Thus, the state definition and retention circuit 206 provides a
positive feedback as soon as the voltage at connection node VX
reaches the threshold voltage. As such, the voltage at connection
node VX monotonically increases such that a positive feedback is
applied to connection node VY to force a voltage at connection node
VY to monotonically decrease, which causes the state definition and
retention circuit 206 to have a definitive output signal, which is
logical high or logical low. For example, the output signal OUT can
reach the voltage level at the terminal VDD2 and define the output
state to be logical high.
[0030] In a state retention or "power-down" operation mode of the
state definition and retention circuit 206, the power supply
voltage of the core power supply 112 applied to the terminal VDD1
decreases while the power supply voltage of the I/O power supply
114 is applied at the terminal VDD2. In other words, the core power
supply is powered down while the I/O power supply is applied at the
terminal VDD2 in the state retention operation mode. In the state
retention operation mode, the transistor M6 holds the voltage at
connection node VY to the power supply voltage applied at the
terminal VDD2 and retains a logic low at the output signal OUT in
the absence of the power supply voltage at the terminal VDD1. A
previous logic low in which the input voltage IN is equal to the
voltage at the terminal VSS1 is retained by the transistor M6. The
transistor M5 retains a previous logic high in which the input
voltage IN is equal to the voltage at the terminal VDD1 by holding
the voltage at connection node VY to the voltage at the terminal
VSS2 in the absence of the core power supply. The logical state of
the state definition and retention circuit 206 is retained because
the previous state of the input signal IN is retained at the output
terminal 218 as the output signal OUT.
[0031] In an embodiment, the transistors M7 and M8 are replaced by
another circuit such as an inverter circuit. FIG. 3 depicted a
second embodiment of the state definition and retention circuit 106
of FIG. 1 in which the transistors M7 and M8 are replaced by an
inverter circuit marked "INV2." In the embodiment depicted in FIG.

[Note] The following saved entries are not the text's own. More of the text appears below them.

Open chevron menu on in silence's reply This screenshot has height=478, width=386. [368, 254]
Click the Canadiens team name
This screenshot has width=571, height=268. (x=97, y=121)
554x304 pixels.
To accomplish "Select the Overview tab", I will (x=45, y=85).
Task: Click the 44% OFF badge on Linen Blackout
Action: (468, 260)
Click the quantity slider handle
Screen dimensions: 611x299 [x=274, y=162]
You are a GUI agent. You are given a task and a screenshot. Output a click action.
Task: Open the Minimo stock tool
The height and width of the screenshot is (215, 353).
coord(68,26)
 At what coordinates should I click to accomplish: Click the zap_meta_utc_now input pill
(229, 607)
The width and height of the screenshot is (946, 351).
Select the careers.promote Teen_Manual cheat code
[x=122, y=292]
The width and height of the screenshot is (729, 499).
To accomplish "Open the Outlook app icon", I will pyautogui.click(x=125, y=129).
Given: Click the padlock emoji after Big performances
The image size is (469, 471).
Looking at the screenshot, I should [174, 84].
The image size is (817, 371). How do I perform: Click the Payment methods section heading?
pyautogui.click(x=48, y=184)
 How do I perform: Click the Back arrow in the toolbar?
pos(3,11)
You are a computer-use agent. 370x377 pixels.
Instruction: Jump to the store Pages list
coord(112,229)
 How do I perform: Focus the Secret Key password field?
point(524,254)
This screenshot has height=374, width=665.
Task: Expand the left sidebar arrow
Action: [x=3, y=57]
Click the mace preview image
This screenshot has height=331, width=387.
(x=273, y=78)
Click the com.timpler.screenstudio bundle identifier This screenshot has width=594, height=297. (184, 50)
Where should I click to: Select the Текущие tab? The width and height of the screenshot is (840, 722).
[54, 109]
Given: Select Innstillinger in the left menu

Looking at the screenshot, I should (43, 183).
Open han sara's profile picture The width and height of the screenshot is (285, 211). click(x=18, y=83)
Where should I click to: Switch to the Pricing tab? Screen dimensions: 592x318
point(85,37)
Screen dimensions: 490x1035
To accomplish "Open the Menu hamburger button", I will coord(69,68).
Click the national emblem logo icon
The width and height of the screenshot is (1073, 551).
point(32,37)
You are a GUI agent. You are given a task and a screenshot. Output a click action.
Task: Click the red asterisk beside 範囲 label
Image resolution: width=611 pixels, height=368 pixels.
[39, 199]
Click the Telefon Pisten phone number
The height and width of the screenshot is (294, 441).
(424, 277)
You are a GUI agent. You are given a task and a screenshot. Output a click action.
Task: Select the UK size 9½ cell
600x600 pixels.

3, the state definition and retention circuit 306 includes
transistors M1-M6 and inverter circuits INV1 and INV2. The
operation of the state definition and retention circuit 306 is
similar to the operation of the state definition and retention
circuit 206. For example, similar to or the same as the state
definition and retention circuit 206 described above, the state
definition and retention circuit 306 can operate in a normal
operation mode, a state definition operation mode, and a state
retention operation mode. In the state definition operation mode of
the state definition and retention circuit 306, the power supply
voltage of the core power supply 112 is not applied to the terminal
VDD1 while the power supply voltage of the I/O power supply 114 is
applied at the terminal VDD2. A voltage at connection node VX
increases and creates a positive feedback, which is applied to
connection node VY to force a voltage at connection node VY to
decrease. For example, voltage at connection node VX is only
controlled by the PMOS transistor M1. This way, the voltage at
connection node VX can only change toward the voltage at the
terminal VDD2 and the voltage at connection node VY can only change
toward zero by the positive feedback from connection node VX. As
the voltage at connection node VX goes high, the NMOS transistor M5
turns on and pulls down the voltage at connection node VY. The NMOS
transistor M5 increases the voltage difference between gate
terminal and drain terminal of the PMOS transistor M1 and pushes
the voltage at connection node VX to the voltage at the terminal
VDD2.
[0032] FIG. 4 depicts a third embodiment of the state definition
and retention circuit 106 of FIG. 1. In the embodiment depicted in
FIG. 4, the state definition and retention circuit 406 includes
transistors M1-M6 and inverter circuits INV1 and INV2.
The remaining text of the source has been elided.